Der Bundesrat hat an seiner Sitzung vom 19.09.2014 den Bericht von Bastian Girod „Wüstenstrom für die Schweiz" gutgeheissen.

Der Bericht beschreibt mit welchen Massnahmen das Projekt DESERTEC sowie ähnliche Initiativen gefördert werden können. Der Postulant weist daraufhin, dass DESERTEC eine Initiative zur Förderung der Nutzung des enormen Energiepotenzials der Sonneneinstrahlung in der Wüste ist. Damit das Potenzial realisiert werden kann, müsse aber insbesondere die Investitionssicherheit vor Ort sowie der Transport der Energie nach Europa sichergestellt werden. Neben dem Potenzial für eine klimafreundliche und atomstromfreie Stromversorgung führt der Postulant noch weitere Gründe für eine Unterstützung seitens des Bundesrats an, so z.B. die Unterstützung seitens Deutschland, die geografische Lage sowie die Stromspeicherkapazitäten der Schweiz.

Dieser Bericht untersucht die technischen Möglichkeiten von DESERTEC sowie mögliche Alternativen, technische und gesellschaftliche Grenzen, Umwelteinflüsse und schliesslich die wirtschaftliche Aspekte verschiedener Lösungen.
Im Zentrum steht dabei die Solarenergie, da sich das Postulat für die Produktion von Wüstenstrom interessiert. Der Bericht enthält aber auch Exkurse in andere Technologien erneuerbarer Energien. Dies darum, weil aussereuropäischen Regionen beispielsweise auch über grosse Wasserkraft- oder Biomasse-Potenziale verfügen.
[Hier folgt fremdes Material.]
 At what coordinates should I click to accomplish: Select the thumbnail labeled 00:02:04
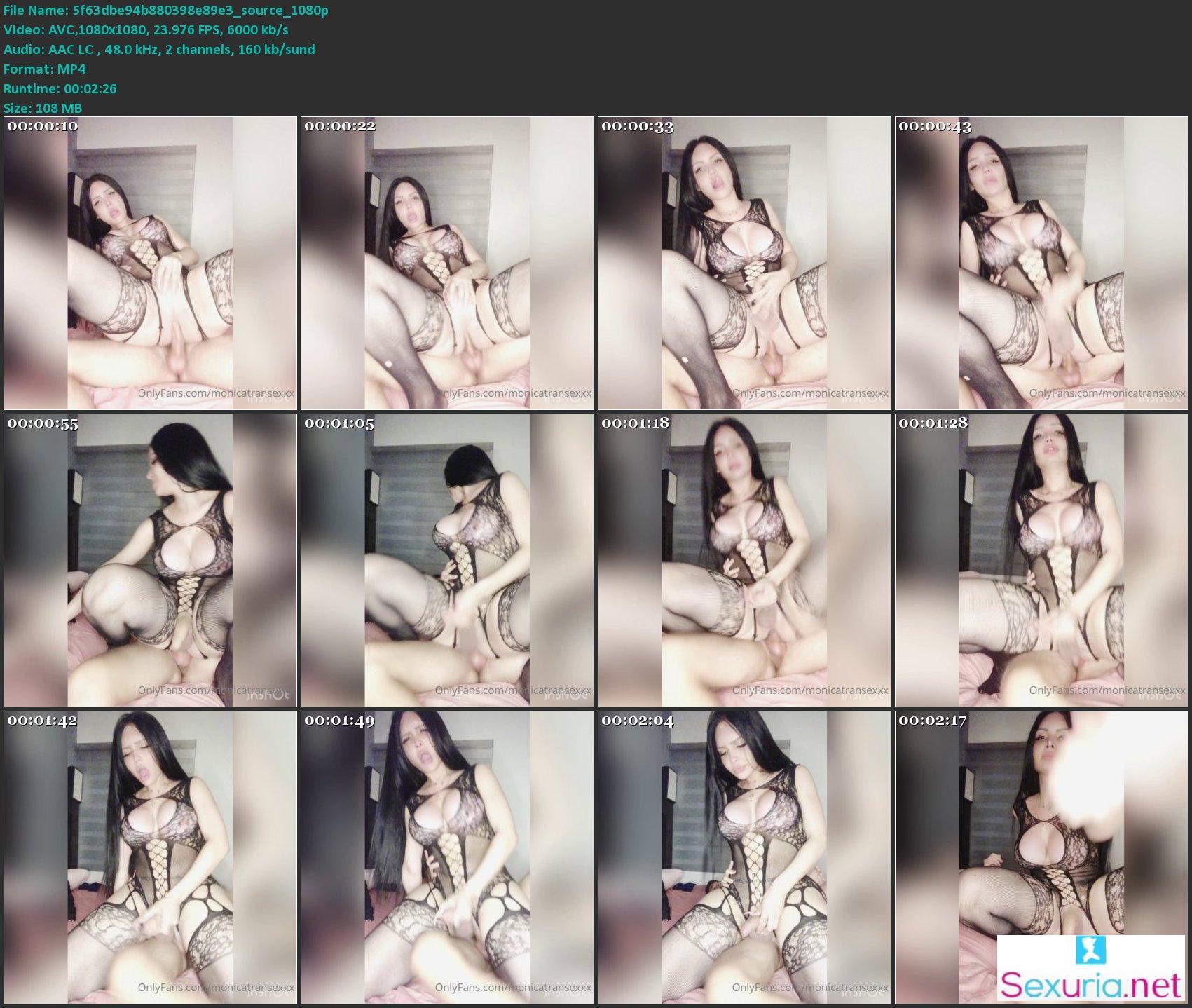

„Etwa 1% der Wüstenfläche der Erde würde rein rechnerisch ausreichen, die ganze Menschheit mit Energie zu versorgen."

Im Rahmen einer neuen Energiepolitik und einem grundlegenden Überdenken des zukünftigen Energiesystems der Schweiz müssen alle technischen Möglichkeiten geprüft werden. Dazu gehört auch Wüstenstrom.